As with all advice you find on a random internet forum - you shouldn't blindly follow it. Always test on a test server to see if there is negative side effects before making changes to live!
I recommend you NEVER run "random code" you found online on any system you care about UNLESS you understand and can verify the code OR you don't care if the code trashes your system.
February 16, 2024 at 7:25 am
vsamantha35 wrote:maxdop is set to 1 at instance level and at database level it is set to 4. looks like each operator within plan is taking 4 threads
Is the "query" an UPDATE by any chance?
Either way, can you post the query, please.
Yes Sir. it is bunch of updates. its running over 6 hours, I feel something wrong with their joins and filters. I ll post the query and actual plan if i can collect.
February 16, 2024 at 1:47 pm
Estimated plan can tell us a lot. Sure, actual plan tells you more, but just plucking the plan out of cache goes a long way.

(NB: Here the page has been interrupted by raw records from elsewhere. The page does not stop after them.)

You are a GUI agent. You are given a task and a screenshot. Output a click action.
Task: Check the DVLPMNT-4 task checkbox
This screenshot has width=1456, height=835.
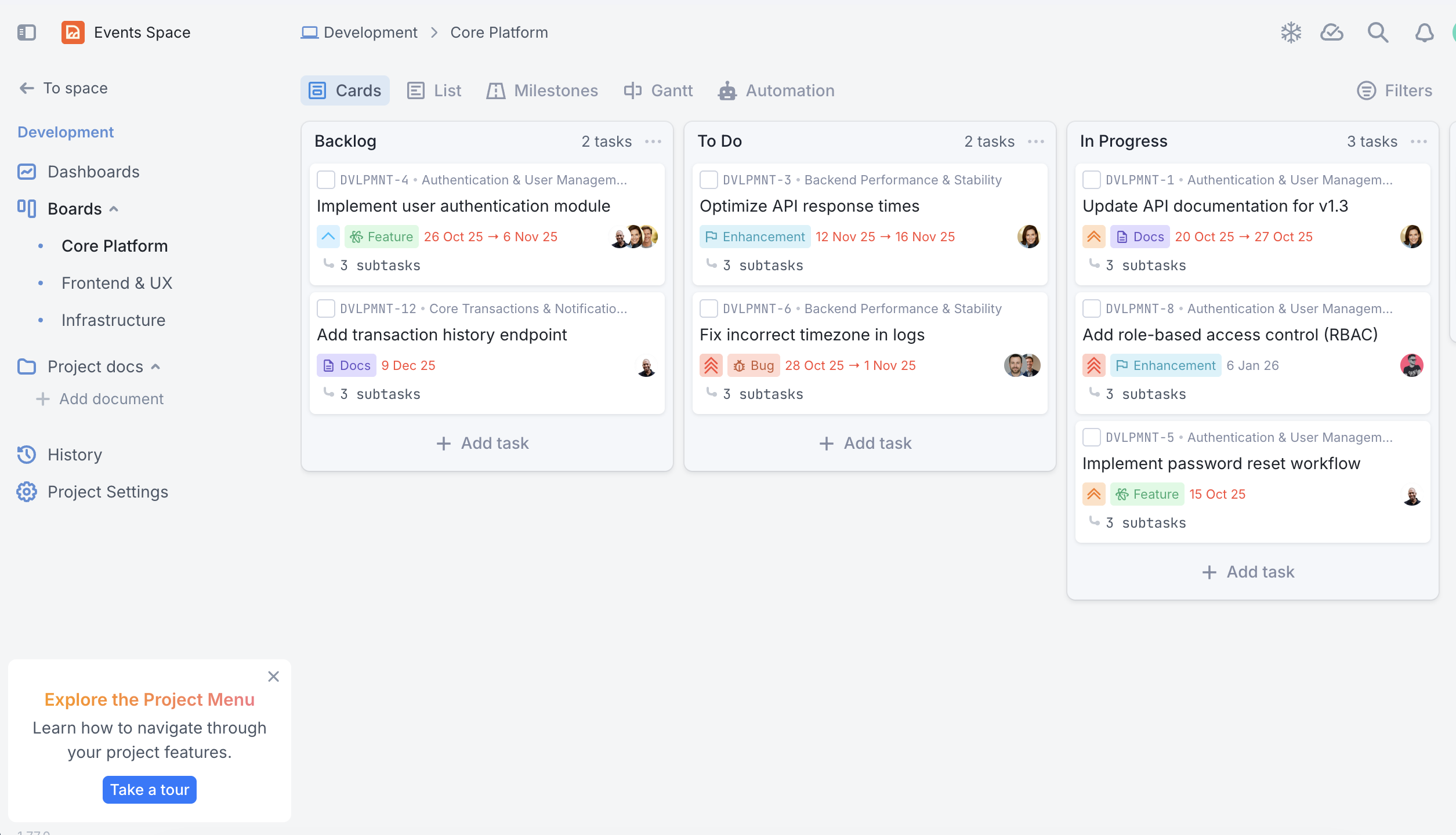(326, 180)
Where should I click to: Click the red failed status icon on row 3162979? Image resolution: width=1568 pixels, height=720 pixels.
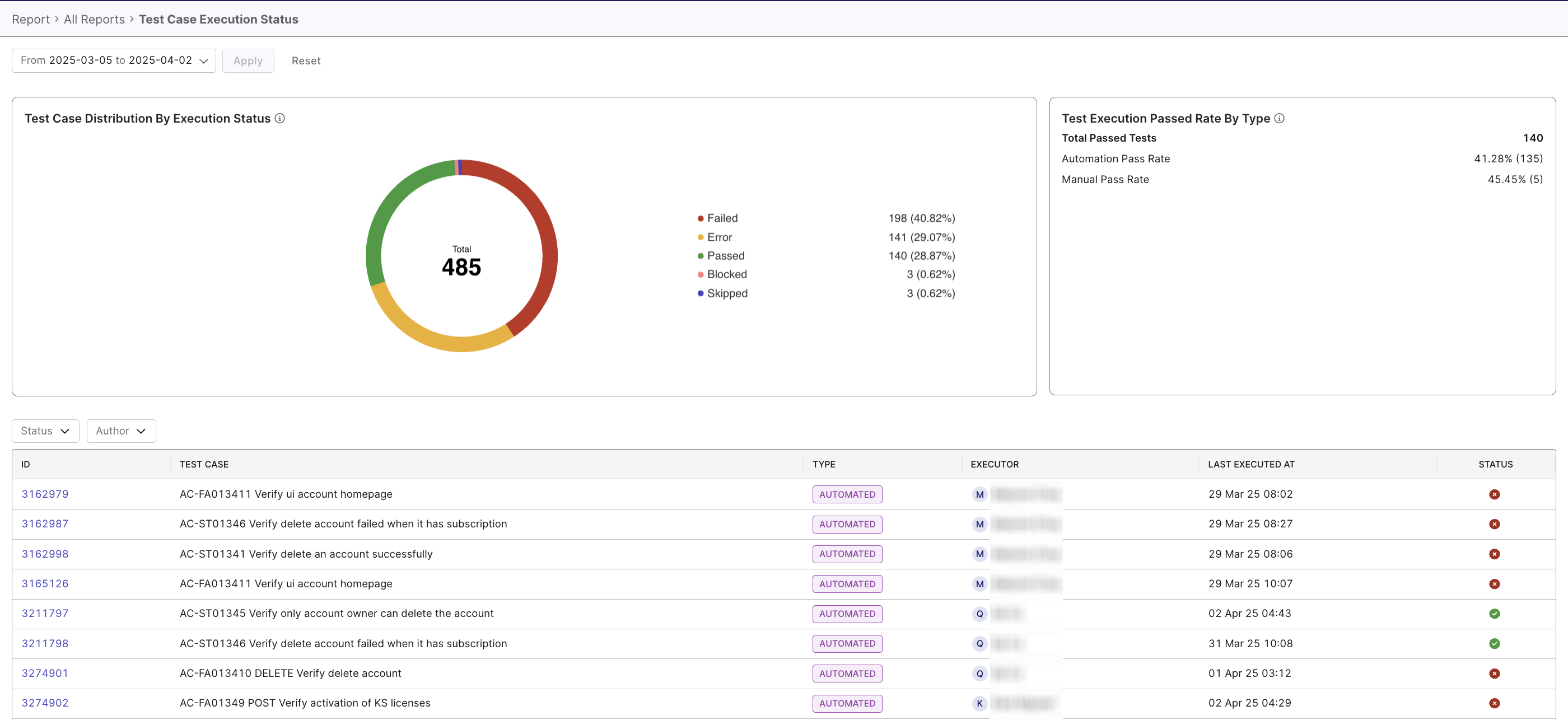(1495, 494)
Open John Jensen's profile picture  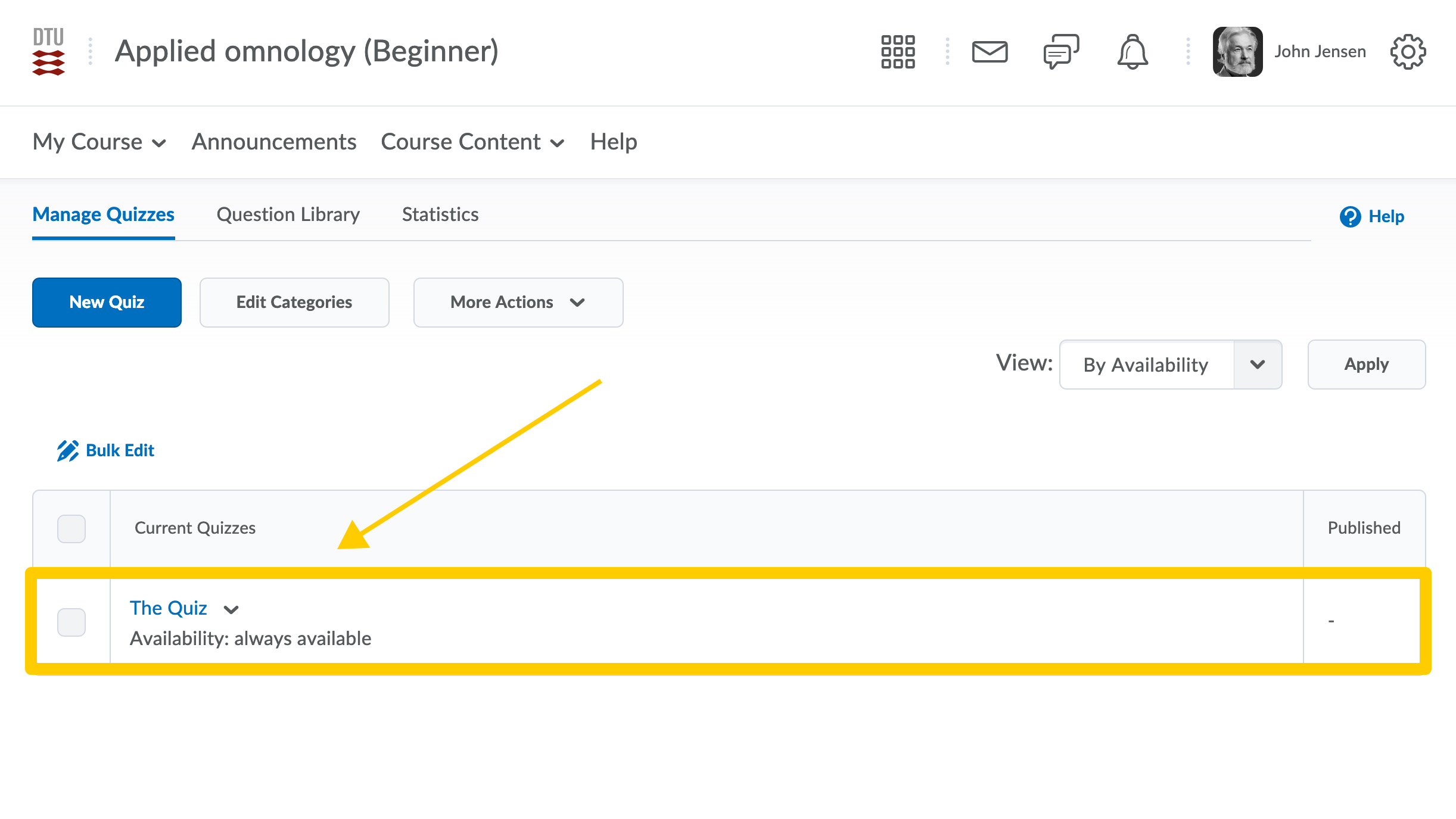[1237, 52]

"The credit belongs to the man who is actually in the arena, whose face is marred by dust and sweat and blood"
- Theodore Roosevelt
Author of:
SQL Server Execution Plans
SQL Server Query Performance Tuning
February 16, 2024 at 3:01 pm
Jeff Moden wrote:vsamantha35 wrote:maxdop is set to 1 at instance level and at database level it is set to 4. looks like each operator within plan is taking 4 threads
Is the "query" an UPDATE by any chance?
Either way, can you post the query, please.
Yes Sir. it is bunch of updates. its running over 6 hours, I feel something wrong with their joins and filters. I ll post the query and actual plan if i can collect.
Heh... say "Happy Halloween". 😀
Heh... dollars to donuts it turns out to be what I lovingly call a "Death by SQL" update, which is more appropriately called an "Illegal Form of Joined Update". Please see the following old but still very pertinent article on the subject. I can vouch for the author and his findings. 😀
https://www.sqlservercentral.com/articles/more-rbar-and-tuning-updates-1
--Jeff Moden
Change is inevitable... Change for the better is not.